- _Consigne_
Dans le récit consacré à Octave et Simone, relevez tout ce que Simone raconte dans la phrase qui commence par « Elle me raconte ».

- _Extrait du texte_
========================================================================
Octave, 90 ans, sollicite presque chaque mois un entretien. Nous nous calons toujours un rendez-vous : il n’y a pas de place au hasard, Octave ne souhaite pas être pris au dépourvu. Il parle toujours tranquillement, prend le temps de dérouler sa réflexion. Souvent, je lui dis que je le trouve philosophe, ce qui le surprend : il réfléchit sur lui, ses rapports aux autres, s’interroge sur la vie et son sens. Avec calme.

Octave apprécie de se confier, de me parler de sa timidité. En quête d’identité, de lien, il a un besoin de connexion qu’il ne trouve pas avec les autres résidents. Toutefois, un appareillage auditif l’aide à sortir un peu de sa coquille.

Mais un jour, les entretiens s’espacent. Peut-être est-ce le fait de mieux communiquer ? Ou peut-être qu’il y a autre chose… ? Apparemment, Octave a une amoureuse. Mais il ne m’en parle pas. Je l’apprends par Simone, qui me parle de lui, et avoue avec coquetterie qu’elle a « un ami ». Cette femme cultivée, intelligente, aime lire de la poésie et s’exprime avec un vocabulaire soutenu. Elle me raconte leurs échanges, comment il est prévenant avec elle, leurs chastes baisers sur la joue.

« Nous aurions 40 ans de moins, nous aurions une histoire ! me dit-elle.
Mais vous avez une histoire ! »

Et puis, c’est vrai que, depuis quelques temps, j’ai remarqué qu’Octave met de belles chemises. Simone me confie qu’il lui aurait dit « C’est pour te séduire ». Je me réjouis pour eux, mais je ne le dis qu’à elle. Cela reste entre nous.

« Cela ne peut que nous faire du mal »
========================================================================
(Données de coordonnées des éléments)

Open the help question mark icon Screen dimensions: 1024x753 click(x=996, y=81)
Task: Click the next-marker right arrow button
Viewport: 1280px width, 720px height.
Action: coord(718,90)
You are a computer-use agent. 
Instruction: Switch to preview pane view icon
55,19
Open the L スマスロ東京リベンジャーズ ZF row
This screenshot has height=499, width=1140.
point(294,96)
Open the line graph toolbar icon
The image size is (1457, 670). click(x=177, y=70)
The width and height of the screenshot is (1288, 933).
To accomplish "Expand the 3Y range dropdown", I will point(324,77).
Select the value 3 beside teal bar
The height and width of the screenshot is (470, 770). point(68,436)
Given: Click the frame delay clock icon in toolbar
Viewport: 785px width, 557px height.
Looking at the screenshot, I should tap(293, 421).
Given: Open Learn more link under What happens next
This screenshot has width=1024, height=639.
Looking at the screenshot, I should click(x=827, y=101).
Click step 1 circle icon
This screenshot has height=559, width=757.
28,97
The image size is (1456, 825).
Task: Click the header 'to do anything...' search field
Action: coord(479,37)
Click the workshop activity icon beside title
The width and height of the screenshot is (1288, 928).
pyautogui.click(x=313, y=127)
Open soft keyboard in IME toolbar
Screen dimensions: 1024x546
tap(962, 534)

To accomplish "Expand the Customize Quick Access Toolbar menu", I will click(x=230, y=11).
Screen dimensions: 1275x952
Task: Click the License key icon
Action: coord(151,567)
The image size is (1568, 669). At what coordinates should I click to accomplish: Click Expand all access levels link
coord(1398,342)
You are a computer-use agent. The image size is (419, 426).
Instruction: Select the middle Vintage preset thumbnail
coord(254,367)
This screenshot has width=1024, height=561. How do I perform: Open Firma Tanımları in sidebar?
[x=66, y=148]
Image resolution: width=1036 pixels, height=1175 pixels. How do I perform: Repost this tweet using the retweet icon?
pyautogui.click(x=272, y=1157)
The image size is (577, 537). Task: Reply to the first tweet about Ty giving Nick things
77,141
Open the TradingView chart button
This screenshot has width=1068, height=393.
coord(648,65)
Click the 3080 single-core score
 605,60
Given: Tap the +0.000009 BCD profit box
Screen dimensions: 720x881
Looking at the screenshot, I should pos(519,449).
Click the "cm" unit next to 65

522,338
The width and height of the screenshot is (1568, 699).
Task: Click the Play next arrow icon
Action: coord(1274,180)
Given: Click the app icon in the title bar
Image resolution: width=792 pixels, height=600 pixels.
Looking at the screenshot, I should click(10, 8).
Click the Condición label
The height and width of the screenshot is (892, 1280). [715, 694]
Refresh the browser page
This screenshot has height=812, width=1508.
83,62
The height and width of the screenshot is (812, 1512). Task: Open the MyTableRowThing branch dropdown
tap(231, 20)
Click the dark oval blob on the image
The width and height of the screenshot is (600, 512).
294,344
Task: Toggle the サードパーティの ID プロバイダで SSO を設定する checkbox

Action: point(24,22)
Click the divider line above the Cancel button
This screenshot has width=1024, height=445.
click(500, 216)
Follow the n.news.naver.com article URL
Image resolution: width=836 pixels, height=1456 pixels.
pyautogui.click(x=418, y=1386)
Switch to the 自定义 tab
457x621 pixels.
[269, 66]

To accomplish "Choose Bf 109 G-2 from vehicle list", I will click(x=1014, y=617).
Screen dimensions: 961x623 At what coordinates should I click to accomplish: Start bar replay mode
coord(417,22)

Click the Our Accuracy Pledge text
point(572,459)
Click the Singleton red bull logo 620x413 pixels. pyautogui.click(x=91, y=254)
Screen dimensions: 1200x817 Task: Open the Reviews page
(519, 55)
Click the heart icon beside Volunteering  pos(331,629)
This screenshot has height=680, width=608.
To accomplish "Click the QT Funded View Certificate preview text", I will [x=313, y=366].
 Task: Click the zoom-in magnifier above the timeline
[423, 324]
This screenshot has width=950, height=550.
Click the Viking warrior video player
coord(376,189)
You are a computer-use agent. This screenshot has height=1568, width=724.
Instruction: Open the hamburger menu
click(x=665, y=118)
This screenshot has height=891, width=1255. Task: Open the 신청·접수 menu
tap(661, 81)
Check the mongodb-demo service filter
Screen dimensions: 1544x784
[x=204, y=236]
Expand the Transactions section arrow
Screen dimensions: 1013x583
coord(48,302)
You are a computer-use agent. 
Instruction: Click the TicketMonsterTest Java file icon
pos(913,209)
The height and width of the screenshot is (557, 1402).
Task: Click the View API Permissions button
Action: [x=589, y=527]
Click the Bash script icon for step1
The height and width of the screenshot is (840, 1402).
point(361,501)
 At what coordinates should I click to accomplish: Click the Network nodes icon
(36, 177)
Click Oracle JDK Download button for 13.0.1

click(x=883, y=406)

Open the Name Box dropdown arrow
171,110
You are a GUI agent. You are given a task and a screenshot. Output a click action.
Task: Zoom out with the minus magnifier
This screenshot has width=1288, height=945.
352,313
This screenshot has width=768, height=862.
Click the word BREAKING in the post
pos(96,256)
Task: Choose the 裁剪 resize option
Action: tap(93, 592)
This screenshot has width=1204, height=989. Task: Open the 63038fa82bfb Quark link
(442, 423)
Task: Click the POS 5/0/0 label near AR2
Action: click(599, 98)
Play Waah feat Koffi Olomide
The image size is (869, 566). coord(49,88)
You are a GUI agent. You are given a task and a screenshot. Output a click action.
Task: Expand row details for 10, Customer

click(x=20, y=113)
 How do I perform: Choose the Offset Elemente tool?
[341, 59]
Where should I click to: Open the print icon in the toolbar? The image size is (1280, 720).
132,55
========================================================================
- _Corrigé_
- leurs échanges
- comment il est prévenant avec elle
- leurs chastes baisers sur la joue